Job Testing Does Not Harm Minorities’ Hiring Prospects
The use of standardized tests in hiring practices has been criticized as racially biased, or at least as a hurdle for equal opportunity hiring programs. A paper published in MIT’s latest Quarterly Journal of Economics challenges this view.
David Autor, associate professor of economics at MIT, who conducted the study with David Scarborough of Black Hills State University, puts the question in blunt terms: “Job testing has the potential to raise productivity by improving the quality of matches between workers and firms. But because of the near-universal finding that minorities fare relatively poorly on standardized tests, there is a pervasive concern that better candidate selection comes at a cost of reduced opportunity for groups with lower average test scores.”
The study’s authors “studied hiring and job longevity among primarily high school-educated workers who were paid hourly wages for customer-service jobs in the private sector. The researchers relied on data from a national retail firm whose 1,363 stores switched from informal, paper-based screening to computer-supported, test-based screening over the course of one year.”
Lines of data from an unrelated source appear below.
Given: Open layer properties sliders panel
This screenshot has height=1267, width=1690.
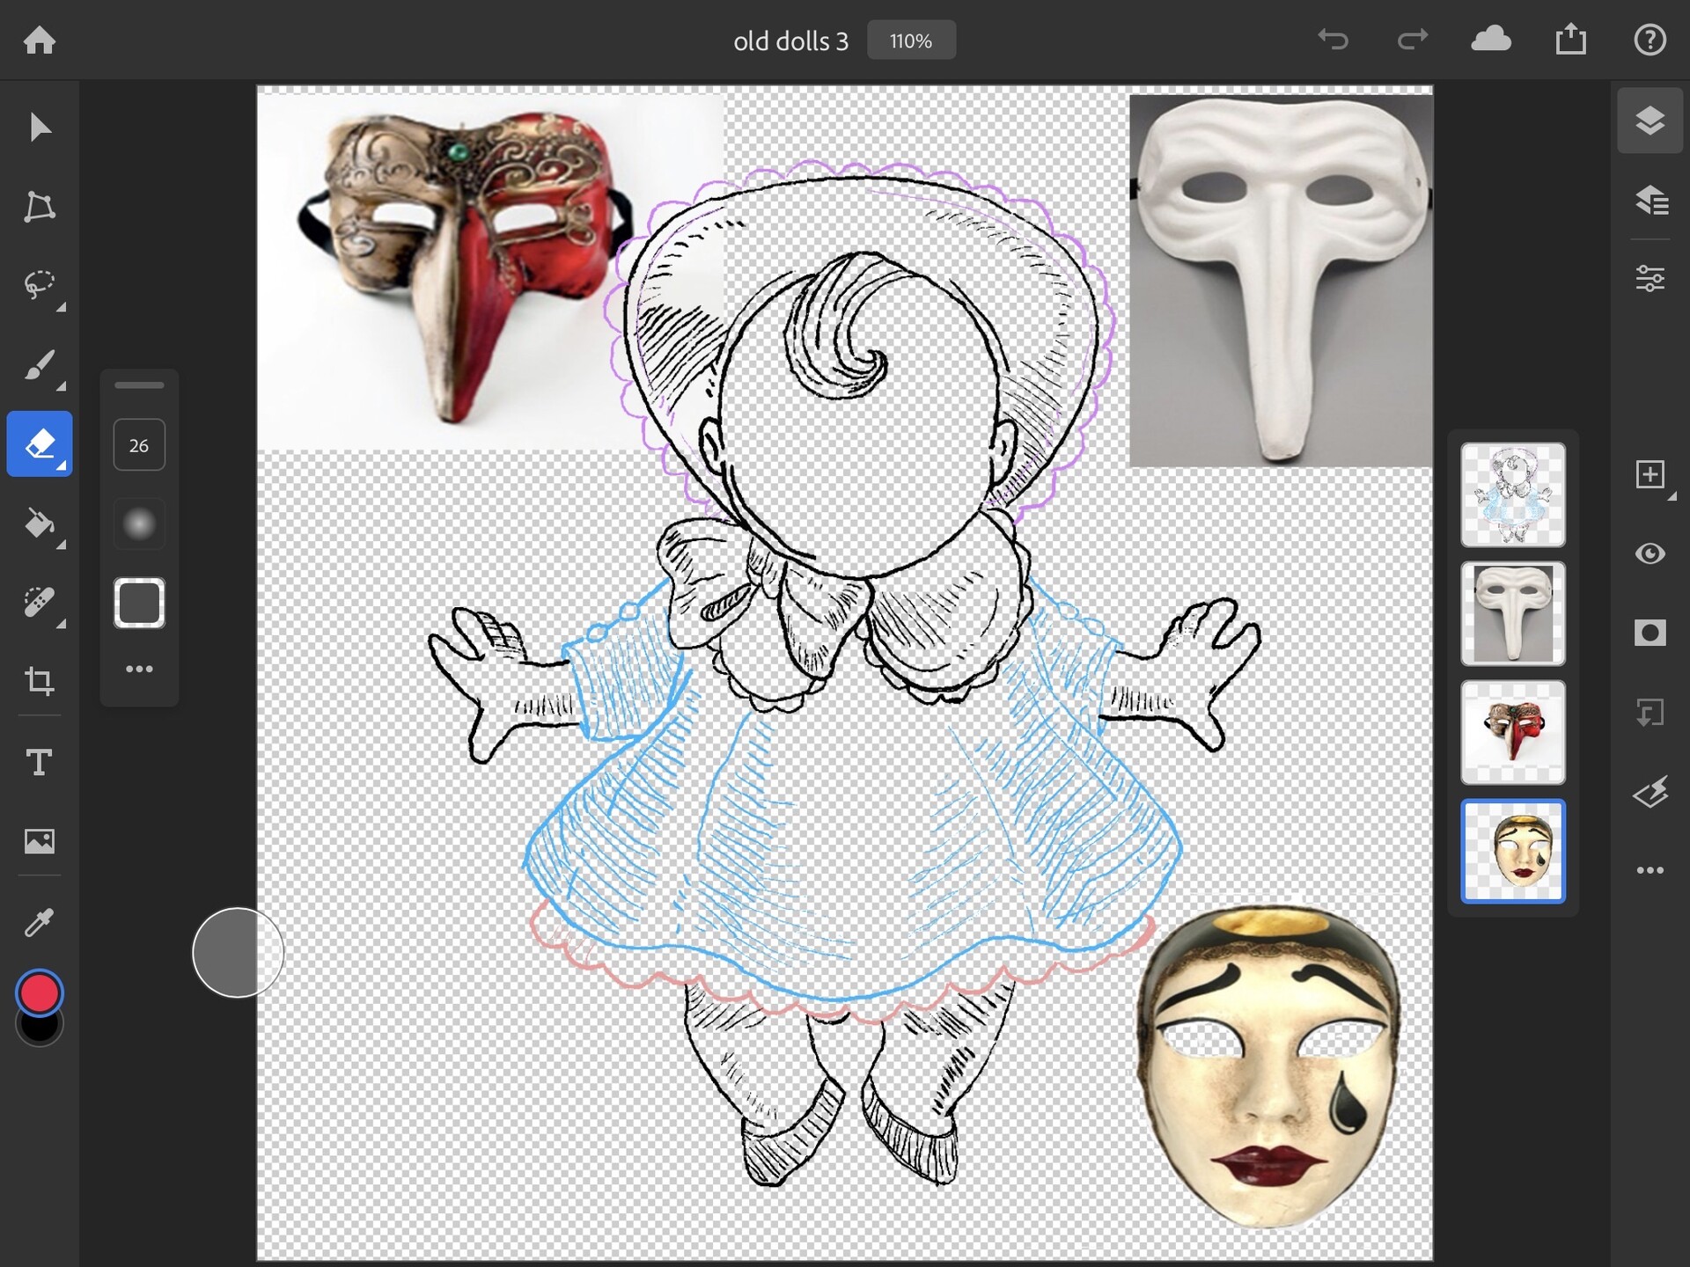Looking at the screenshot, I should (1650, 279).
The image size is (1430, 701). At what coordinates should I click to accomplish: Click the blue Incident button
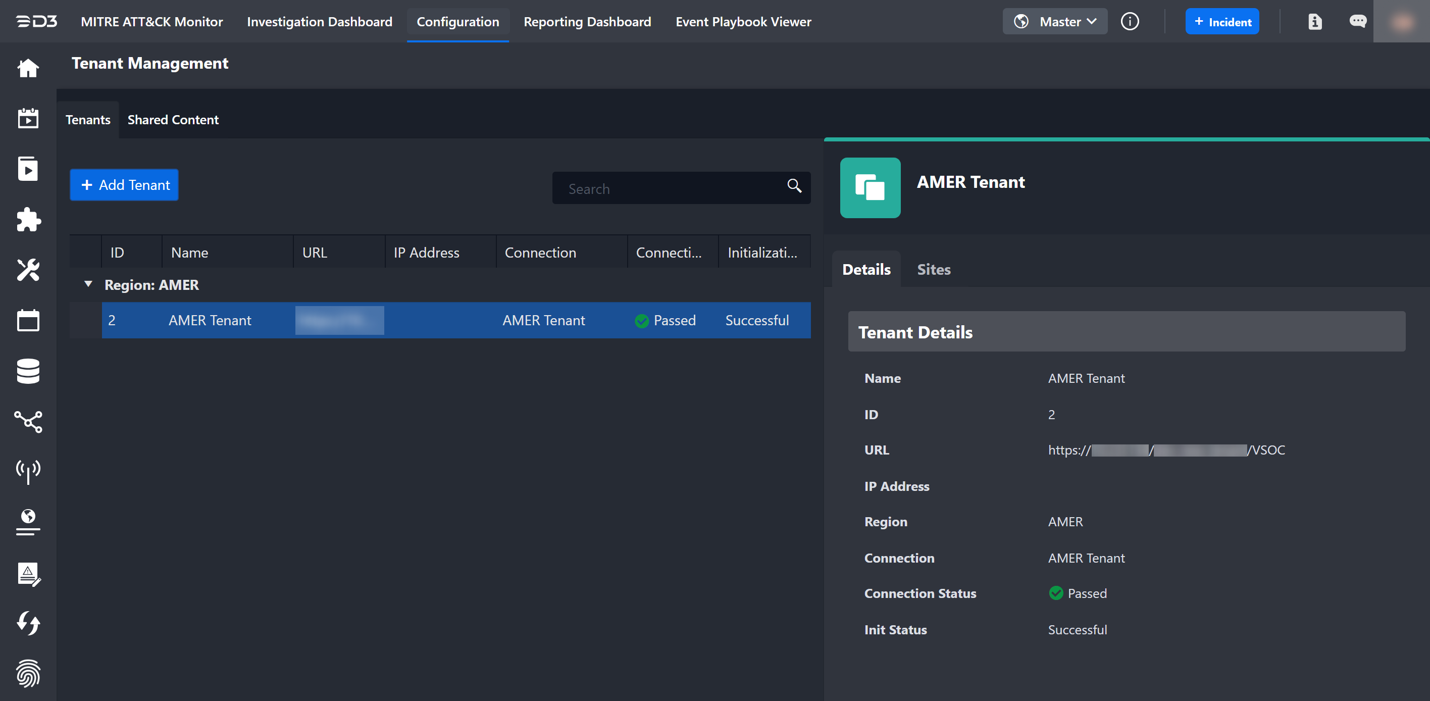pyautogui.click(x=1221, y=22)
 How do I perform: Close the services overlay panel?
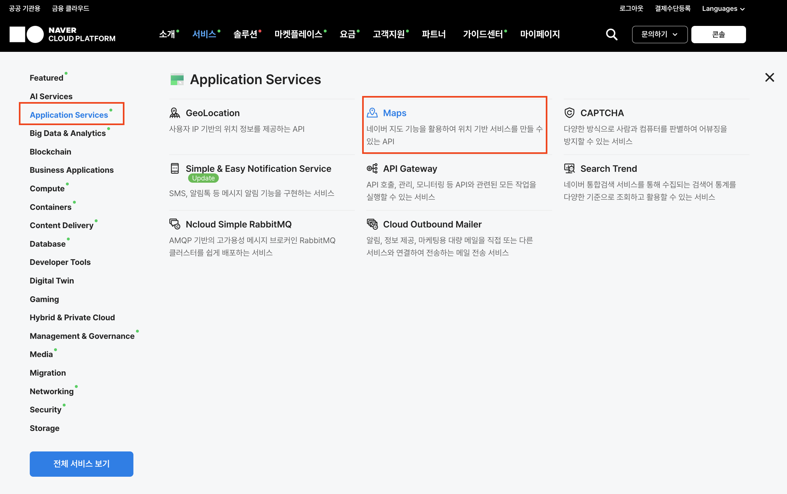pos(770,77)
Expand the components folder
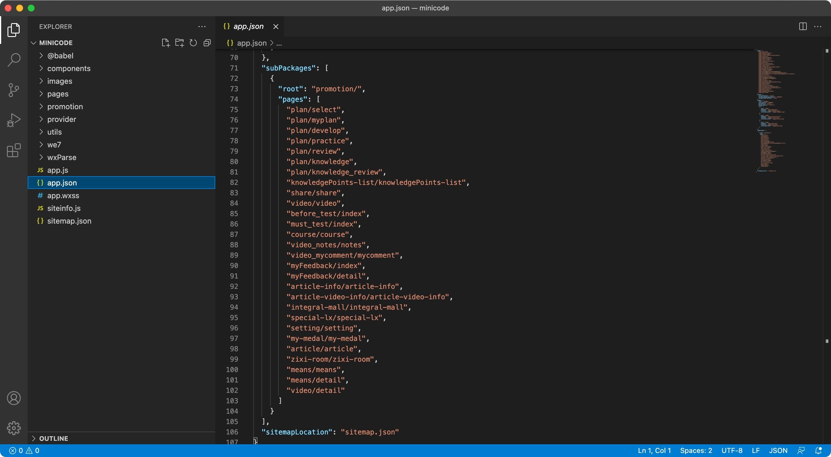The image size is (831, 457). [x=69, y=68]
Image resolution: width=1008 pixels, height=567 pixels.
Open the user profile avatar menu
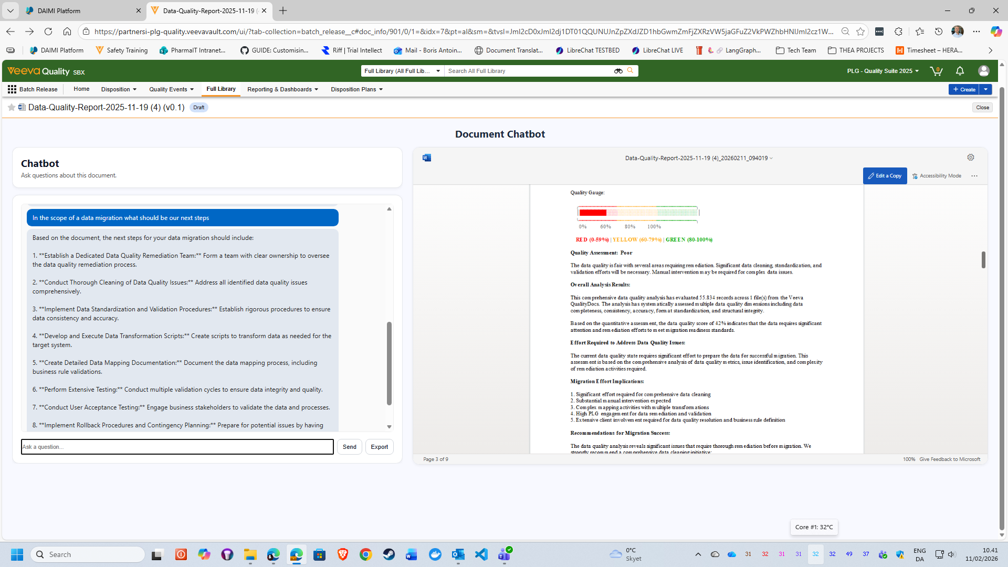tap(983, 71)
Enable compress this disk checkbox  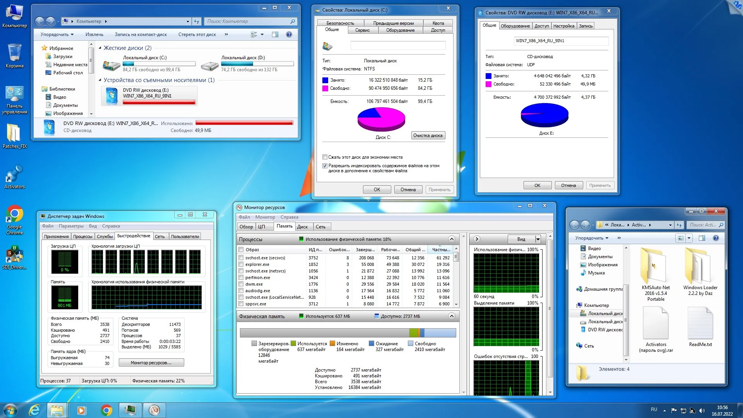(x=325, y=157)
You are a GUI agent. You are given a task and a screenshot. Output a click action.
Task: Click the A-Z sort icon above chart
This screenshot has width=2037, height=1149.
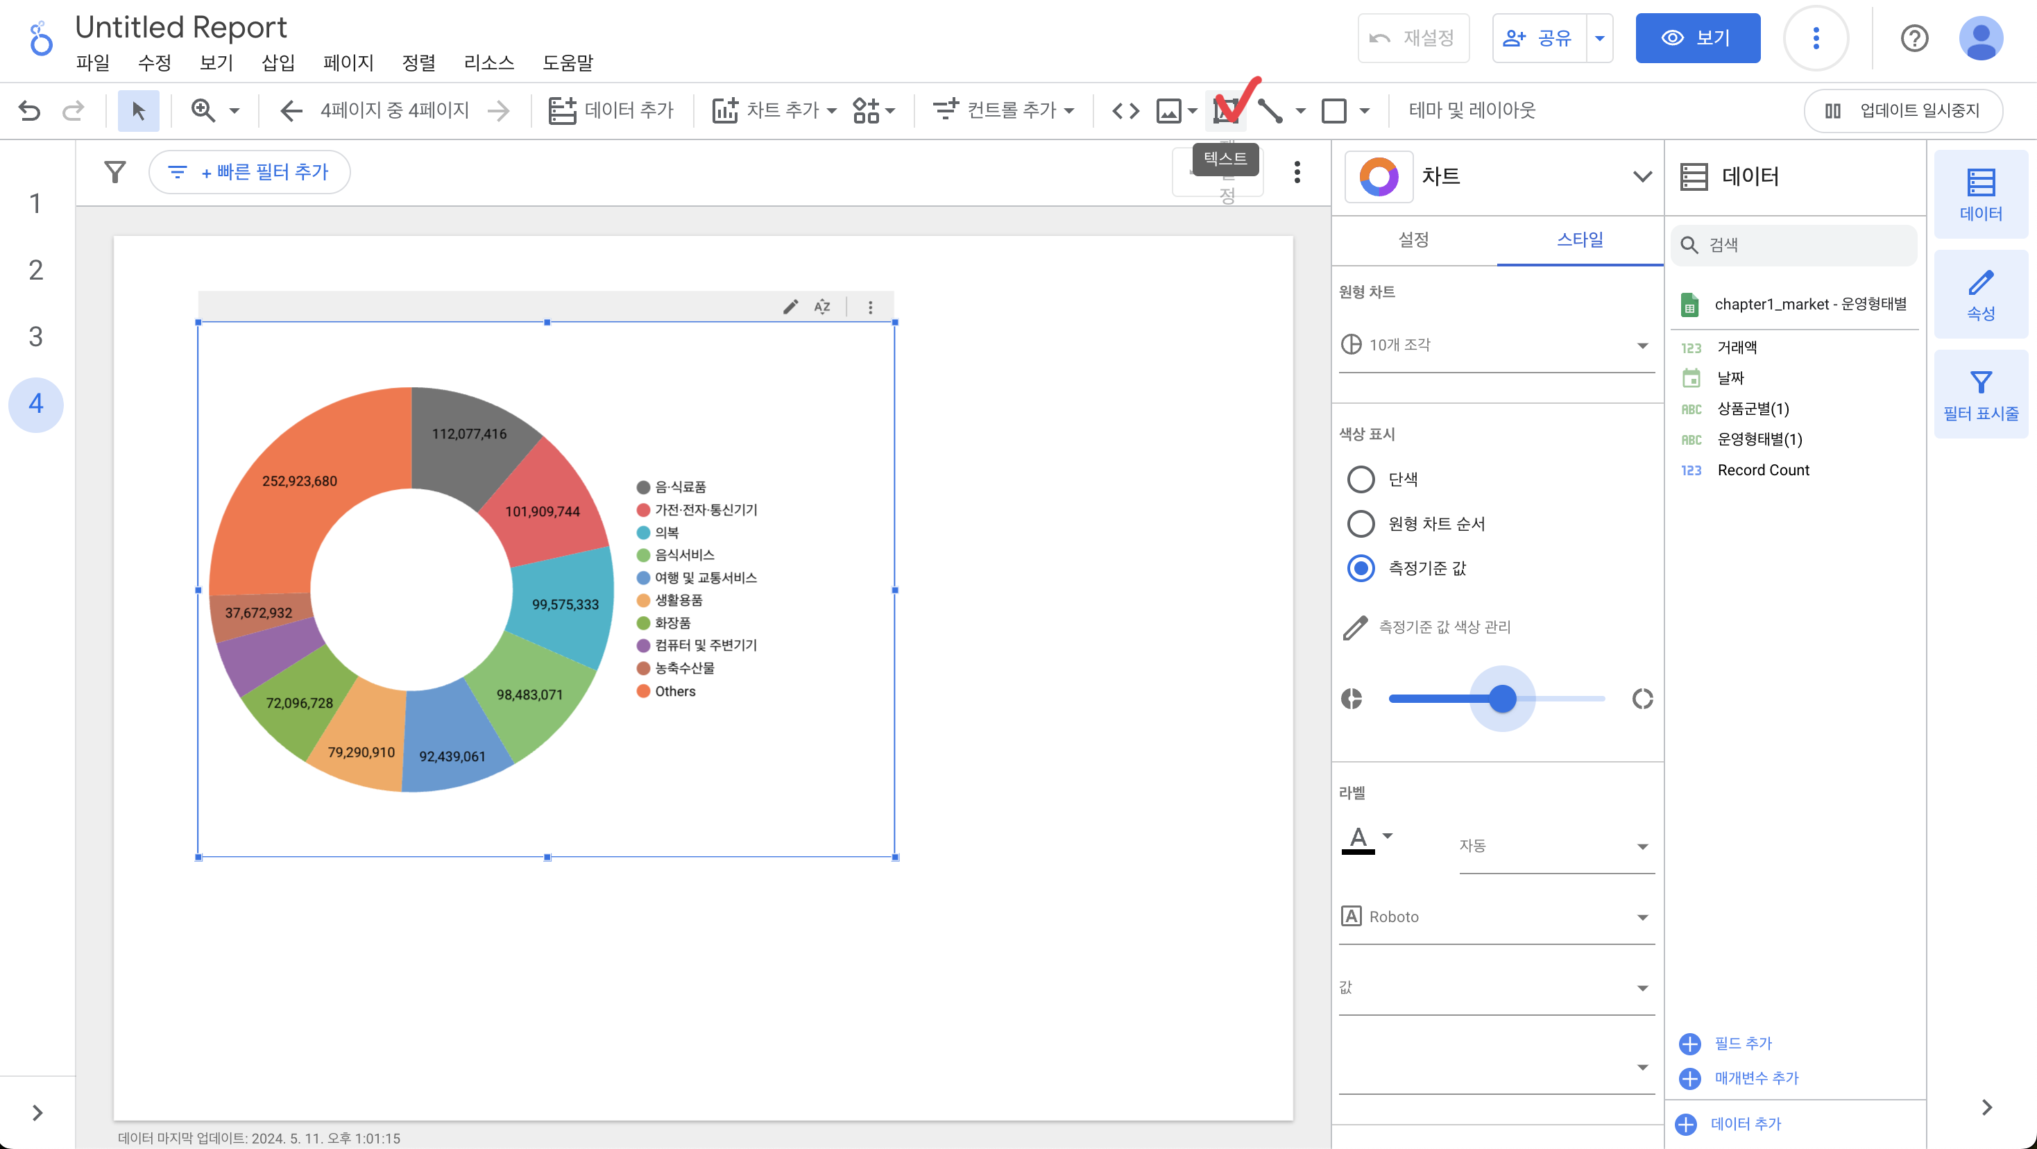[x=822, y=307]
“Access to this data gave us the unique opportunity to evaluate the effects of job testing on minorities in a competitive business environment,” the authors said.
“Consistent with previous research, minority applicants performed significantly worse on the electronic employment test. But the researchers detected no change in the racial composition of hires once electronic screening was installed. Moreover, the authors found, productivity gains were equally large among minority and majority hires.”
The findings are significant because the outcomes do not support the accepted belief that minorities’ relatively low scores on standardized tests mean that such tests harm the job prospects of minority workers.
The findings strongly suggest that companies are fully capable of - and willing to - factor in equal opportunity program goals when screening by testing data.